Dataset items:
+--

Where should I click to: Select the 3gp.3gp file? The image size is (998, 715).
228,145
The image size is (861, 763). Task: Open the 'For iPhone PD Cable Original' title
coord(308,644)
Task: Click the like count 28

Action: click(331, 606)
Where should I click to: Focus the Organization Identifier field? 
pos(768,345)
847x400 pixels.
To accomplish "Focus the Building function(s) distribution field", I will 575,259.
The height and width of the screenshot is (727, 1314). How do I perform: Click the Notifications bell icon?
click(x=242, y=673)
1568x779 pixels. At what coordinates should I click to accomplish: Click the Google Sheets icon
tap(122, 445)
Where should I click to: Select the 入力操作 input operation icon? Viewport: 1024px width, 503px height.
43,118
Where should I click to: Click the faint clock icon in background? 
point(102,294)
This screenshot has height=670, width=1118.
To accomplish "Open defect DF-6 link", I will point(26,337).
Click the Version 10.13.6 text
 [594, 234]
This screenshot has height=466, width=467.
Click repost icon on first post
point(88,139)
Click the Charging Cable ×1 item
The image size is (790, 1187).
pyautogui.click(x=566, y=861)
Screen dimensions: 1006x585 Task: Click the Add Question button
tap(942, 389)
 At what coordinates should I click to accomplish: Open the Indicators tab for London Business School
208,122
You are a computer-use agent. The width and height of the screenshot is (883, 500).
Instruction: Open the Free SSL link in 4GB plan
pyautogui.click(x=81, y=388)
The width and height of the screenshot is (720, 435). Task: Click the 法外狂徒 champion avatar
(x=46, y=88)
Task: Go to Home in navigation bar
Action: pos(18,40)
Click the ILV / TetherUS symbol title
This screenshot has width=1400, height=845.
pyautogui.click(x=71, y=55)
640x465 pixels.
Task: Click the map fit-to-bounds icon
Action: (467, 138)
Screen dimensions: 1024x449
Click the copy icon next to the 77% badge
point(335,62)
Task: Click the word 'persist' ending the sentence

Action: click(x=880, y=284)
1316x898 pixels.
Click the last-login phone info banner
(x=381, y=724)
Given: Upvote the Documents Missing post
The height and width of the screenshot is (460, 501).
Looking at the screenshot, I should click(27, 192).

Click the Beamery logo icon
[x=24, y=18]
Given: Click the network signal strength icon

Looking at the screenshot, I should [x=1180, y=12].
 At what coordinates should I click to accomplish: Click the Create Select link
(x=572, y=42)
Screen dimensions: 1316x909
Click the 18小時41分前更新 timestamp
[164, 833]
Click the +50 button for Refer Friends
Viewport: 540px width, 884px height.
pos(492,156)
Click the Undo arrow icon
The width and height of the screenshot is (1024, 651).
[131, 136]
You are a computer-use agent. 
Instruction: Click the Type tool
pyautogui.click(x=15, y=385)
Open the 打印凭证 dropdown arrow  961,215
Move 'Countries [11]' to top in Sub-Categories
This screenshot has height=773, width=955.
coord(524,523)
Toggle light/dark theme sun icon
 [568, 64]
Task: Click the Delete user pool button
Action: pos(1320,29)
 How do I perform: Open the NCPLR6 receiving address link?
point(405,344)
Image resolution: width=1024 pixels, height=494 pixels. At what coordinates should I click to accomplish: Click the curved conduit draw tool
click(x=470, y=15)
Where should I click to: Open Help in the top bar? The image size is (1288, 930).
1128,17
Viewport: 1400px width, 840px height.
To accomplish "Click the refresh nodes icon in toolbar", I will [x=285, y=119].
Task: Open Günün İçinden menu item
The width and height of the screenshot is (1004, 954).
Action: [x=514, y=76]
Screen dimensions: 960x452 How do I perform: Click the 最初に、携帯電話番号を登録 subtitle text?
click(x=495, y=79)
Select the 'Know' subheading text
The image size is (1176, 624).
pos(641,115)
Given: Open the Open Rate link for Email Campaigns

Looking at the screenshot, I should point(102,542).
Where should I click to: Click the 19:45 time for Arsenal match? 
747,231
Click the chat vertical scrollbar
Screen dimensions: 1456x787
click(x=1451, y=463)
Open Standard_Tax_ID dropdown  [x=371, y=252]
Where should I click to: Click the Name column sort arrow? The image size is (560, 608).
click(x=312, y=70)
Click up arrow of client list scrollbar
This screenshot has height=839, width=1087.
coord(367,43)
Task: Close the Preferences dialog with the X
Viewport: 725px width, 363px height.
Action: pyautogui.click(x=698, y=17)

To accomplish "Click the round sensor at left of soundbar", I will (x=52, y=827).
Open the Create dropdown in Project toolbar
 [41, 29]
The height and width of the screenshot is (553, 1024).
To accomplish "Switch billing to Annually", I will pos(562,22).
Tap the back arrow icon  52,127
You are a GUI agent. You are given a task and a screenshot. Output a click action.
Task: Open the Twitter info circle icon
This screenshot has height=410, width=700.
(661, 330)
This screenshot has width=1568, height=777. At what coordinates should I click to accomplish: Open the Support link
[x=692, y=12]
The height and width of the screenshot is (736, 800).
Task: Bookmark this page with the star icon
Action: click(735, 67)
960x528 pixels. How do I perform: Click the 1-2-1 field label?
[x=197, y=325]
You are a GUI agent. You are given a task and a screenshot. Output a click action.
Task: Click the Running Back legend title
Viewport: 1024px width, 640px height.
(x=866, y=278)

+--

§ ACTION ITEM
In the entries above, find every line with the word "will" and list it.

§ FINISHED EXERCISE
To accomplish "Focus the Building function(s) distribution field", I will 575,259.
To accomplish "Open defect DF-6 link", I will point(26,337).
To accomplish "Click the refresh nodes icon in toolbar", I will [x=285, y=119].
To accomplish "Click the round sensor at left of soundbar", I will (x=52, y=827).
To accomplish "Switch billing to Annually", I will pos(562,22).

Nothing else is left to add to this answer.